Nel 2008, dopo la morte di mio padre, mi misi a riordinare le immagini di lui rimaste nei cassetti della casa dove vivevano i miei genitori e dove io ero cresciuto, e le portai a riprodurre, come si fa in questi casi. Poi mi misi a cercare anche le foto della sua famiglia e ne trovai pochissime: qualche immagine dei miei nonni, che avevo conosciuto più o meno bene, nessuna dei miei bisnonni, che erano morti prima che io nascessi, e dei quali non ho mai visto i volti. Domandai a mia madre e lei mi raccontò che nel 1974, durante l’ultimo grande trasloco, mio nonno paterno, che viveva a casa nostra, aveva buttato via quasi tutte le poche foto che possedeva. Quando lei gli chiese perché, lui rispose: «Tutta roba vecchia, tutta gente morta».

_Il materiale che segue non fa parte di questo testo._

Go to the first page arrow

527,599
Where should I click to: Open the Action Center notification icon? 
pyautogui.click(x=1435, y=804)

Nel gesto di gettare via le foto della gente morta c’è un giudizio – un giudizio sul valore della vita di quelli come lui, nati mezzadri pochi decenni prima che il mondo contadino tramontasse, e diventati, nel secondo dopoguerra, operai, carpentieri, muratori, ambulanti, ortolani, vinai; persone di fatica il cui scopo (ma la parola “scopo” è imprecisa perché presuppone un elemento di volontà che in quel mondo mancava) era lavorare per vivere decorosamente, e permettere ai figli di star meglio dei genitori, come avevano cercato di fare, per secoli, le generazioni immemorabili che lo avevano preceduto. Tutto il resto non esisteva o non faceva per lui, e non c’è forma di interdetto sociale più feroce di quella custodita nella frase «Non fa per me».

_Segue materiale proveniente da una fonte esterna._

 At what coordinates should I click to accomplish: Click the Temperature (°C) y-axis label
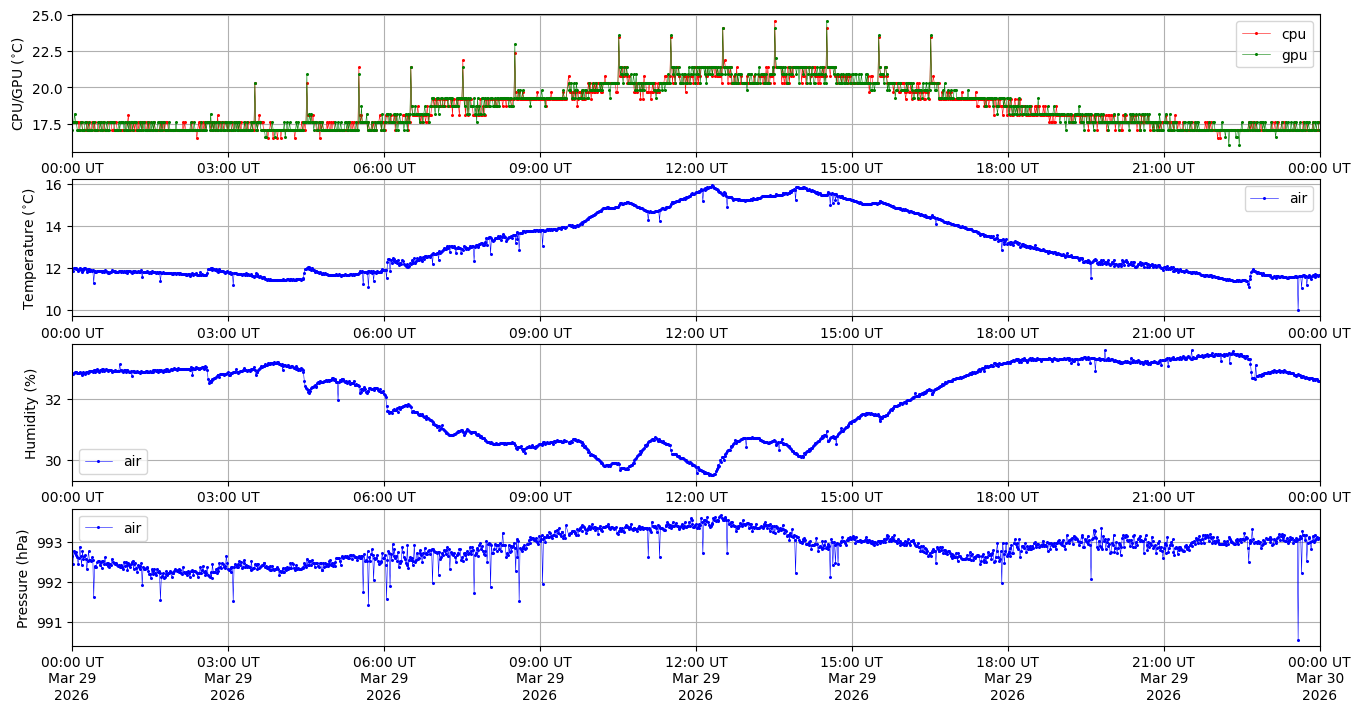point(29,246)
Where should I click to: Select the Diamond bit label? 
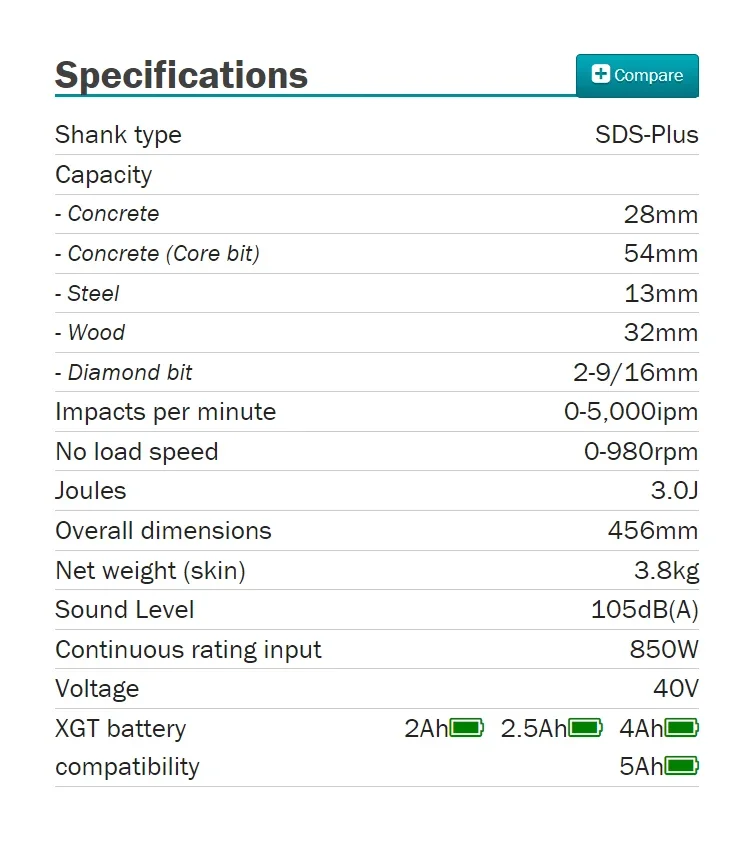pyautogui.click(x=124, y=373)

Non si considerava degno di essere rappresentato. Immagino che si sia lasciato fotografare con un certo imbarazzo. Chi ha la mia età si ricorda ancora bene l’epoca nella quale le persone si facevano fotografare con imbarazzo, e non perché l’immagine interiore di sé non corrispondeva all’immagine esteriore, come succede oggi con i selfie, ma per timidezza, perché la fotografia era troppo, era troppo per loro. Mio nonno non si considerava degno di ritornare presente (rappresentare vuol dire questo: “riportare alla presenza”) se non dopo la morte, in un altro mondo nel quale però non ha mai creduto davvero, se non da vecchio, forse.

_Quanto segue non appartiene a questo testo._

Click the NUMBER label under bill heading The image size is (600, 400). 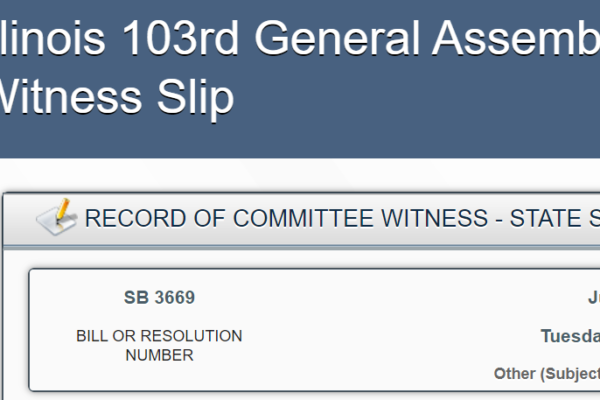click(x=159, y=355)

Trent’anni dopo che le foto della sua famiglia furono disperse, a mio padre venne diagnosticata una malattia. Fu operato, sopravvisse alla radioterapia, sopravvisse alla chemioterapia, ebbe ancora qualche anno di relativa tranquillità. Dopo la fine della convalescenza, lui e mia madre si concessero due cose che fino a quel momento si erano concessi poco: viaggiarono e scattarono foto, e non solo ai monumenti o ai paesaggi, come avevano per lo più fatto fino a allora. L’immagine che tre anni dopo mia madre scelse di mettere sulla tomba di mio padre risale a quel periodo.